# [What needs to be done]
Reproduce every line of the listing below, requests included, but multiply each coordinate in the answers by 2, rounding to whole numbers with halves rounded up. Leave the pictures out.

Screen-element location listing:

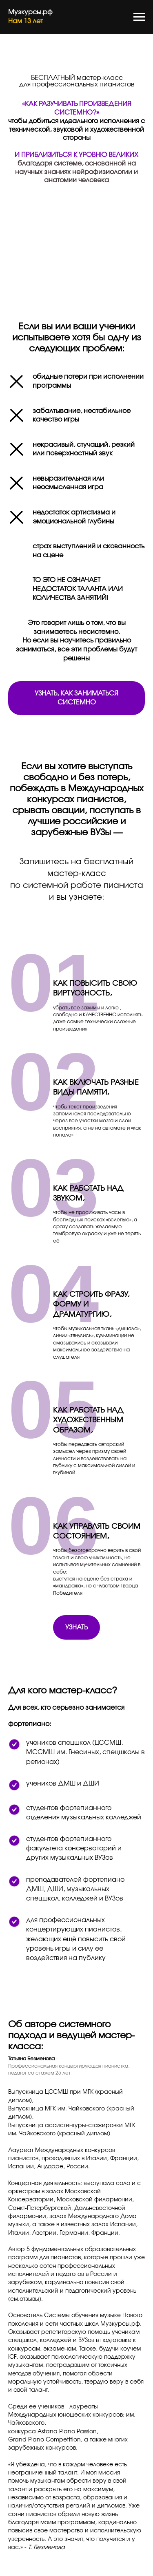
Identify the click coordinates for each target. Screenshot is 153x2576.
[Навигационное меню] (139, 17)
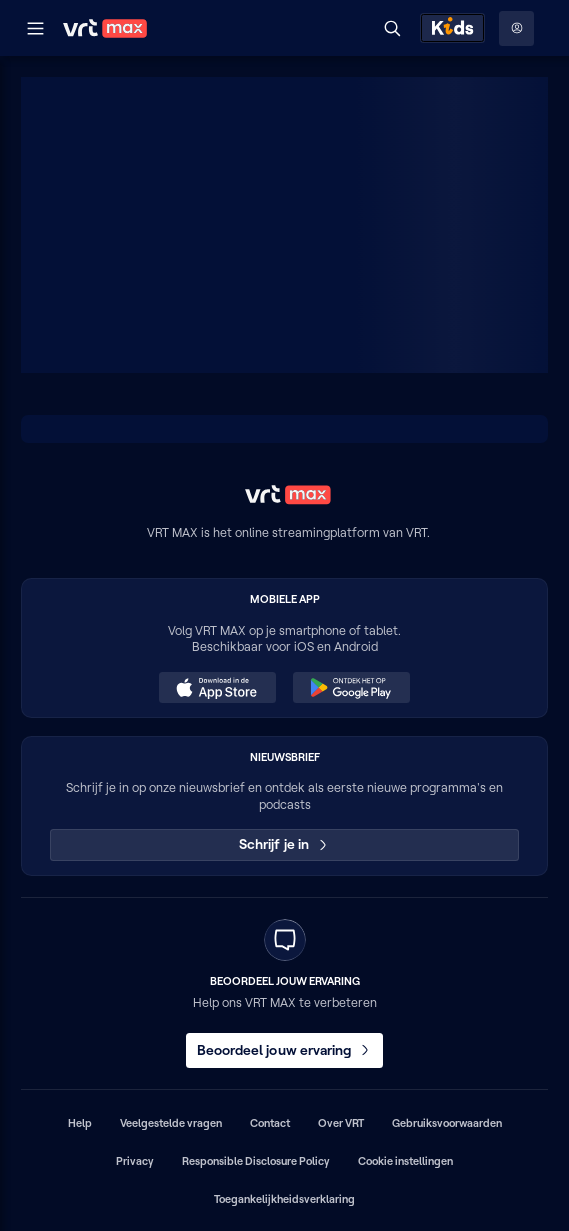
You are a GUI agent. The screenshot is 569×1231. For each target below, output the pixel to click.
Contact (270, 1123)
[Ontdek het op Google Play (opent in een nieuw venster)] (351, 688)
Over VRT (341, 1123)
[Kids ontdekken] (452, 28)
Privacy (135, 1161)
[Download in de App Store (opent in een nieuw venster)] (217, 688)
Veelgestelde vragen (171, 1123)
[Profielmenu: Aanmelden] (516, 28)
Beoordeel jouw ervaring (285, 1050)
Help (80, 1123)
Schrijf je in (284, 844)
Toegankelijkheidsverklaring (284, 1199)
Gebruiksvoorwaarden (447, 1123)
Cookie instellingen (405, 1161)
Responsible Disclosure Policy (256, 1161)
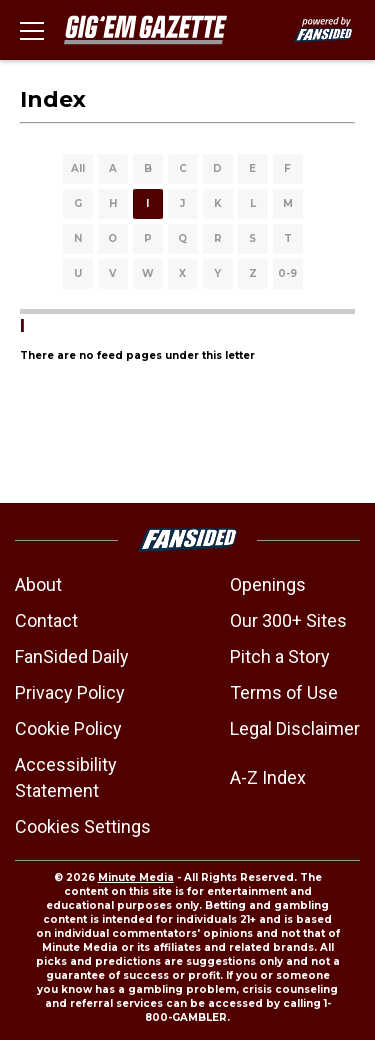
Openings (268, 584)
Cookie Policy (68, 728)
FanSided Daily (72, 656)
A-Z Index (268, 777)
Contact (46, 620)
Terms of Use (284, 692)
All (78, 168)
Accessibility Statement (66, 777)
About (38, 584)
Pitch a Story (280, 656)
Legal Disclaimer (295, 728)
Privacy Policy (70, 692)
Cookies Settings (83, 826)
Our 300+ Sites (288, 620)
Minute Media (136, 877)
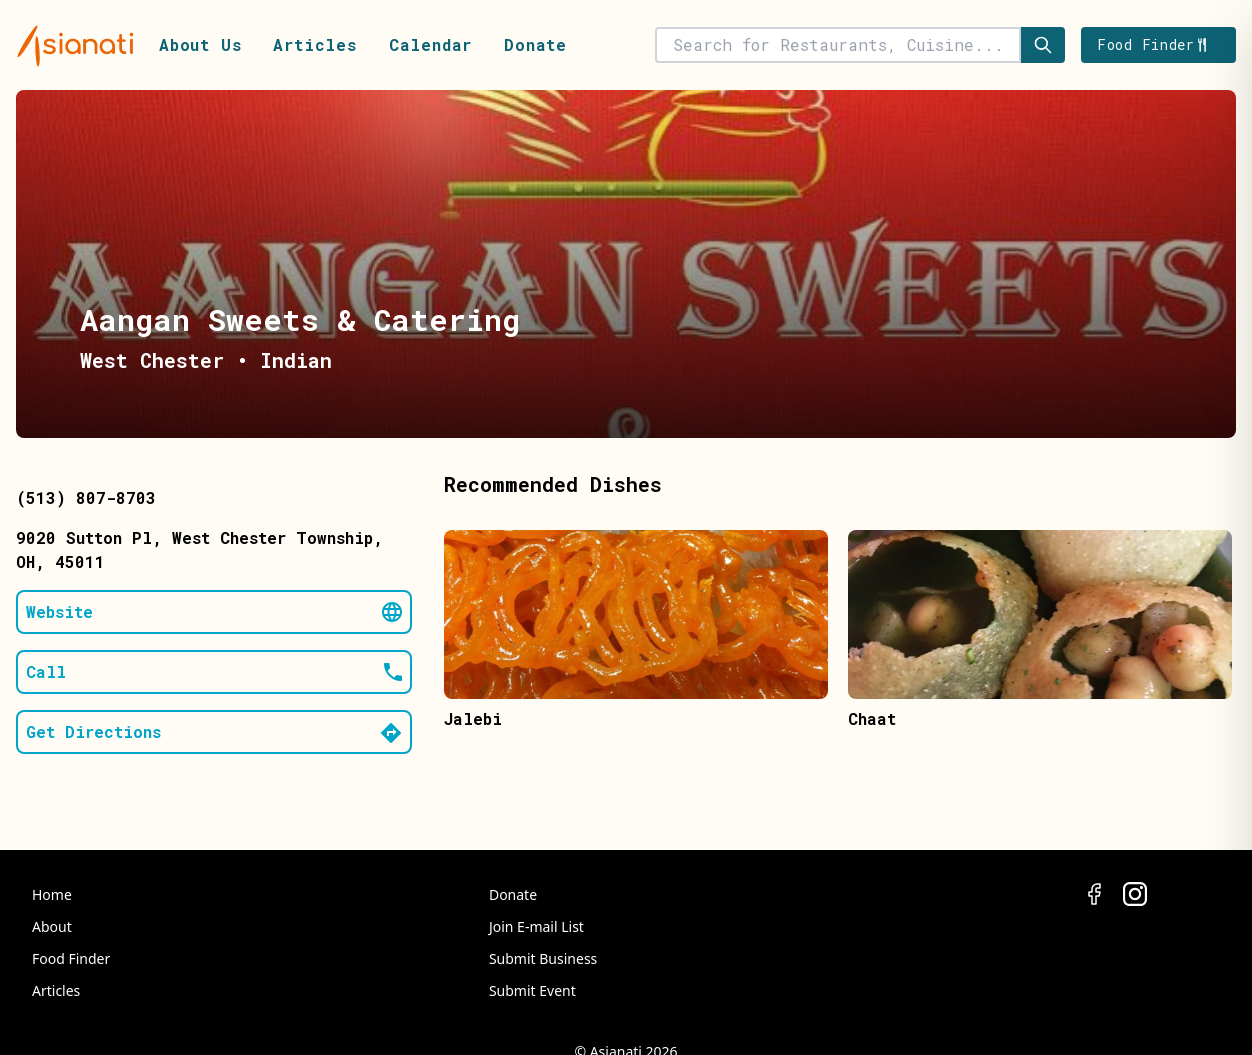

# [Answer]
Identify the click coordinates for each target. Screenshot is 153x2576.
[Навигационное меню] (278, 34)
You are a GUI agent. The screenshot is 569×1231. For each target below, output the pixel to click.
Contact (540, 2246)
[Ontdek het op Google Play (opent in een nieuw venster)] (702, 1376)
Over VRT (682, 2246)
[Kids ontdekken] (904, 56)
Privacy (270, 2322)
[Download in de App Store (opent in een nieuw venster)] (434, 1376)
Veelgestelde vragen (342, 2246)
[Profielmenu: Aanmelden] (1032, 56)
Beoordeel jouw ervaring (570, 2100)
Help (160, 2246)
Schrijf je in (568, 1688)
Toegankelijkheidsverklaring (568, 2398)
Gebruiksvoorwaarden (894, 2246)
Cookie instellingen (810, 2322)
Responsible Disclosure Policy (512, 2322)
Openings (536, 1168)
Cookie Policy (136, 1456)
FanSided Daily (144, 1312)
A-Z Index (536, 1554)
Contact (92, 1240)
Terms of Use (568, 1384)
All (156, 336)
Accessibility Statement (132, 1554)
About (76, 1168)
Pitch a Story (560, 1312)
Legal Disclaimer (590, 1456)
Privacy Policy (140, 1384)
Cookies Settings (166, 1652)
Our 300+ Sites (576, 1240)
Minute Media (272, 1754)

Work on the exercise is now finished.